The ToTok mobile messaging app, developed by a company in the United Arab Emirates and which has recently become popular in the Middle East and elsewhere, was deleted from Google and Apple application stores after suspicion of spying on users.
Apple and Google confirmed on Monday that they have removed the app, whose name closely resembles the much more popular Chinese app TikTok, launched in 2017.
Apple has indicated that ToTok will no longer be downloadable while the firm is investigating the situation. People who have already installed ToTok on their smartphones can continue to use it.
The New York Times published an investigation accusing the UAE intelligence services of having direct access to the messages and video conversations exchanged on ToTok, as well as geolocation data, the contact list, cameras, microphones and calendar of the phone. The American newspaper draws on American intelligence sources and cybersecurity experts.
ToTok, launched this year, is developed by “Breej Holding”, which is actually a front company for DarkMatter, a cyber intelligence and hacking firm linked to the UAE government, according to the Times. A US intelligence report cited by the Times also links ToTok to Pax AI, an artificial intelligence company headquartered in the same building as the UAE listening agency in Abu Dhabi.
In a message published on Monday on its website to respond to “rumors”, ToTok does not deny any of these accusations, and essentially talks about its recent success.

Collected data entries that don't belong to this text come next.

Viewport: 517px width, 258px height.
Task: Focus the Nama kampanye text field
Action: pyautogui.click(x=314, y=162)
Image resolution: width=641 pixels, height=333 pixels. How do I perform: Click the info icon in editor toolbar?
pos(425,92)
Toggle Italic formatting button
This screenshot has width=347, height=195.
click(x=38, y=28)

The company claims to comply with “local and international legal obligations” in the area of privacy, without saying which ones.

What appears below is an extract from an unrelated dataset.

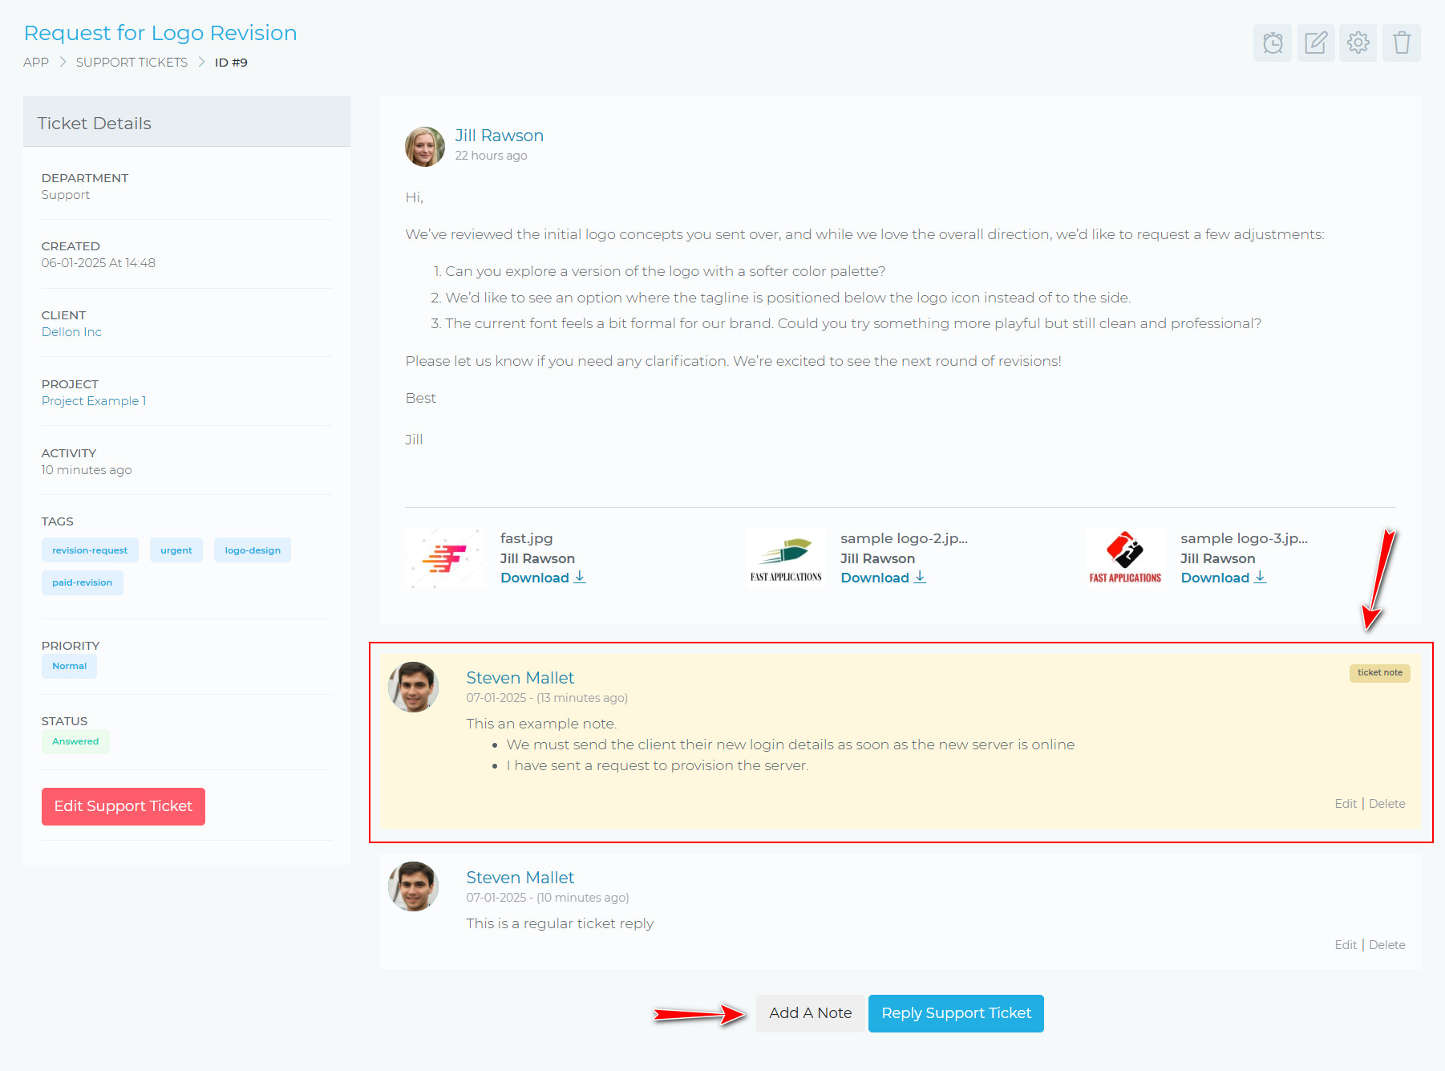Download the sample logo-2 attachment
This screenshot has height=1071, width=1445.
click(882, 578)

ToTok has confirmed that it is no longer available on the Apple Store and the Google Play Store, but attributes the unavailability to “a technical problem”. Google contradicted this assertion, declaring to AFP:
"We can confirm that we removed the app for a policy issue."
Patrick Wardle, former hacker of the American spy agency National Security Agency (NSA) interviewed by the Times, wrote on a blog that the “genius” of ToTok seemed to be that the application operated legitimately, since users themselves opened the doors to their most personal content, without realizing that they were then potentially exploited by an intelligence service.